* [Instruction] Transcribe word for word the stretch of the Lumia 620 forum thread from "Yeah, just found" through "sujoyp (Jan 23, 2013)".
-- Document extract start --
He's right as far 5800 goes, the camera is cr@p and no CFW will fix it. Why else would I want to buy a new phone if the cam was good?



pratyush997 said:


> You never know!
> Own a Symbian Device flash it with CFW and then say!


He's right as far 5800 goes, the camera is cr@p and no CFW will fix it. Why else would I want to buy a new phone if the cam was good?


----------



## pratyush997 (Jan 22, 2013)

^Try it once! you will know BTW All your choice


----------



## ritwiksondhi (Jan 22, 2013)

tkin said:


> Of course I will, its launched in some asian countries, wonder why there no reviews yet.



The only country where Lumia 620 is being officially sold is Russia. News about Malaysia, Thailand, China etc are just rumors. Nokia has just released the pricing in these countries not the actual product. You might find some review in Russian language on youtube.


----------



## tkin (Jan 22, 2013)

ritwiksondhi said:


> The only country where Lumia 620 is being officially sold is Russia. News about Malaysia, Thailand, China etc are just rumors. Nokia has just released the pricing in these countries not the actual product. You might find some review in Russian language on youtube.


Saw some hands on in youtube, its the perfect set for me, now the only test remaining is battery, last a day with 1-3hrs calling(3G), 1-2 hrs browsing and 10 mins cam use and I'll buy it day one.


----------



## Gaurav265 (Jan 23, 2013)

I think l620 give  you a day of backup...believe Nokia,


----------



## NoasArcAngel (Jan 23, 2013)

1300mah battery will provide a days backup easily. specially since its nokia and running wp8.


----------



## Gaurav265 (Jan 23, 2013)

NoasArcAngel said:


> 1300mah battery will provide a days backup easily. specially since its nokia and running wp8.



Yes. Because of its os.it has not android-the power hungry....


----------



## marvelousprashant (Jan 23, 2013)

@Sujoy No File manager is there in WP8.


----------



## tkin (Jan 23, 2013)

marvelousprashant said:


> @Sujoy No File manager is there in WP8.


Yeah, just found out, there are no apps either, something microsoft probably locked out, it does support MTP however, one major inconvenience


----------



## sujoyp (Jan 23, 2013)

yes its a inconvinience....and I thought in wp8 its rectified....then how will it handle the file in bluetooth file transfer?
maybe all will go to a common bluetooth folder and can be accessed from there...there is no cut copy move feature in WP7.5


----------



## tkin (Jan 23, 2013)

sujoyp said:


> yes its a inconvinience....and I thought in wp8 its rectified....then how will it handle the file in bluetooth file transfer?
> maybe all will go to a common bluetooth folder and can be accessed from there...there is no cut copy move feature in WP7.5


Looks like I might not get Lumia 620 after all, the inability to manage files is a major bummer, problem is if I am to buy a Android cell it has to be Sony Xperia SL or equivalent, damn microsoft, file manager is something even 10yr old Symbian devices had


----------



## NoasArcAngel (Jan 23, 2013)

tkin said:


> Looks like I might not get Lumia 620 after all, the inability to manage files is a major bummer, problem is if I am to buy a Android cell it has to be Sony Xperia SL or equivalent, damn microsoft, file manager is something even 10yr old Symbian devices had



well you have a media album to manage all media related files, so i think if you did not want to hack the wp8, some level of file management is there.

and like that all different apps have different permissions to access the respective folders / directories.
-- Document extract end --
-- Data segment start --
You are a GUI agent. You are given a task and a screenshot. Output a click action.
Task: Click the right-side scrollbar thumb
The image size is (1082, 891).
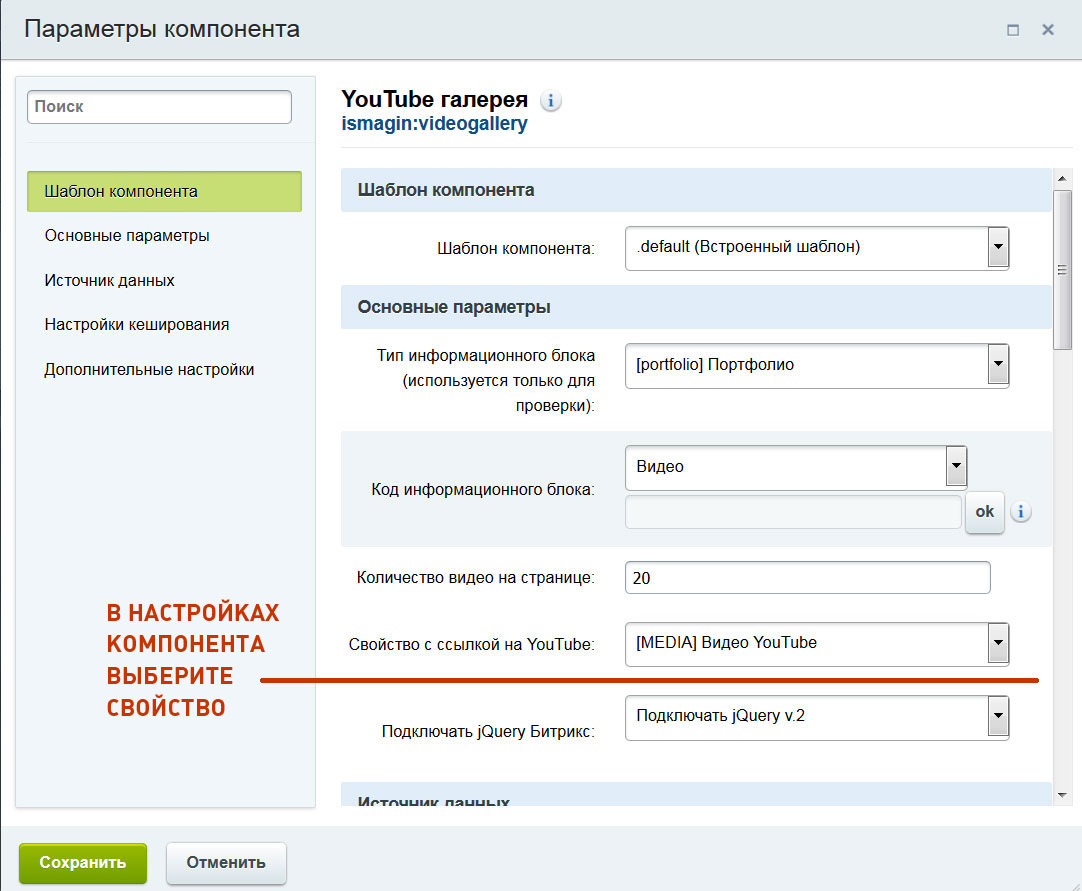[x=1060, y=265]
-- Data segment end --
* [The answer]
Yeah, just found out, there are no apps either, something microsoft probably locked out, it does support MTP however, one major inconvenience


----------



## sujoyp (Jan 23, 2013)